**CONSIGNE 1**
Dans l'extrait sur le libertinage de Valmont, avec qui Valmont s'allie-t-il tout d'abord ?
**CONSIGNE 2**
Reprenez l'extrait sur le libertinage de Valmont à partir de sa dernière phrase et poursuivez-le.

**EXTRAIT CITÉ**
>>>>>
Conclusion : Tous ces éléments (jugements de valeurs : modalisations) indique que Valmont éprouve un véritable plaisir à faire ce récit à la Marquise. Il fait le récit de son triomphe en se mettant au centre de la scène.


2. La psychologie et les plaisirs du libertin

    Le libertinage dans cette lettre s'affirme sur deux plans, il se joue du bourgmestre, prend sa place, se réserve ses satisfactions et comme si cela ne suffisait pas, il fait preuve de perversion du cynisme à l'égard de Mme de Tourvel.
  La volonté de troubler : Le libertin est toujours avide d'affirmer sa force, son habilité et surtout il agit selon un plan, froidement, méthodiquement. Tout d'abord il s'allie avec Emilie ("La seule difficulté que j'éprouvai fut de décider Emilie..."), il arrive à ses fins par l'ivresse et finalement obtient les faveurs d'Emilie, profitant ainsi du prix qu'a payé son hôte. Son désir est tout de suite de "troubler" l'ordre des choses. Il veut détruire et mettre le désordre dans ce qui était organisé. Il est aussi soucieux de saccager un plaisir dont il est jaloux. Le vocabulaire qui décrit les sentiments du Hollandais ("ne se possédait pas de joie", "il m'en parut si satisfait") est révélateur de son mépris et de son sentiment de supériorité. De plus sa satisfaction est accrue par le fait de savoir que cela se passe chez son hôte ("et je restai à sa place").
<<<<<
**DONNÉES AFFICHÉES**
>>>>>
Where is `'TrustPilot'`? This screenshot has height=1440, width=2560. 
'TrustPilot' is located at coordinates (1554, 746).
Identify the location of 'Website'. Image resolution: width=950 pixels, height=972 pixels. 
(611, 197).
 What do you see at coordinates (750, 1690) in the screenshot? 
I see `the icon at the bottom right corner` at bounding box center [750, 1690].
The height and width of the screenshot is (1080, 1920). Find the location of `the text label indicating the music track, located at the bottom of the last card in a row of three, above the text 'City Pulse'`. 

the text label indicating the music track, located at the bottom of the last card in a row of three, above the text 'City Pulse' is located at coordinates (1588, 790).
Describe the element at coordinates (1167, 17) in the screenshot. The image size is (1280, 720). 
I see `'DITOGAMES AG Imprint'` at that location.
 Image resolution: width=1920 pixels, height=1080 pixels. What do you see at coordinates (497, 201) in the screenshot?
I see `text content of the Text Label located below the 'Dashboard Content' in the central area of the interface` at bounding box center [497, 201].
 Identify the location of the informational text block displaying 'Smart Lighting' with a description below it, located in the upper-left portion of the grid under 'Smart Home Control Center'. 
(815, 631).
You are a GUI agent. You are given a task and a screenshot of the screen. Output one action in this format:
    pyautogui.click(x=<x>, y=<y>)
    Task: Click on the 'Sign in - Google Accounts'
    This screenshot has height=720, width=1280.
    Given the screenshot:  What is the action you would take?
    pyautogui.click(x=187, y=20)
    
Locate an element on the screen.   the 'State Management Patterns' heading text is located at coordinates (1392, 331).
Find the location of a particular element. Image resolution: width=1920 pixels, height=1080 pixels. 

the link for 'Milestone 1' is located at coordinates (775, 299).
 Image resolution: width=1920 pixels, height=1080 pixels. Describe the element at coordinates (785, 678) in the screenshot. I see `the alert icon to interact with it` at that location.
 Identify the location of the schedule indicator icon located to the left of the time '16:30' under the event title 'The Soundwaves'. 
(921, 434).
<<<<<
**RÉPONSE 1**
Avec Emilie.

**RÉPONSE 2**
    Le plaisir de l'hypocrisie amoureuse : La lettre est l'autre exploit libertin de Valmont. Il se délecte de sa propre perversité, du plaisir de la trahison et du mensonge.
    Il utilise Emilie comme pupitre (comme un objet) ("de me servir de pupitre pour écrire à ma belle Dévote")pour écrire sa lettre d'amour, la rédaction en est interrompue par "une infidélité complète" (euphémisme qui indique qu'ils ont eu une relation pendant l'écriture de la lettre). Il la fait lire ensuite à son amante. Il utilise ensuite des termes hyperboliques laisse penser que cette lettre est un chef d'œuvre d'hypocrisie et de langage a double sens. De plus, au sommet du libertinage il ne résiste pas de faire lire cette lettre à la Marquise. La trahison est double.

CONCLUSION : Le libertin apparaît comme égocentrique, narcissique, il aime mettre en scène ses exploits. Il se montre comme quelqu'un de jaloux du bonheur des autres, c'est un hypocrite pervers, un individualiste…
Cependant il a besoin du regard des autres pour que ces exploits soient reconnus.




II. Une peinture sociale

    Cette lettre est également révélatrice des mœurs de l'époque et surtout elle a l'air de présenter une avancée du libertinage dans la société.

1. Les relations sociales

Ces relations se caractérisent par l'aisance, la familiarité, la facilité. La seule préoccupation de cette société est de se retrouver et de se distraire : bien boire, bien manger, donner des soupers fastueux ("un véritable repas de noces"), vivre dans le luxe ("richesse").

2. L'omniprésence des lieux de spectacle

Ici se sont surtout des lieux où l'on se montre et qui favorisent les rencontres.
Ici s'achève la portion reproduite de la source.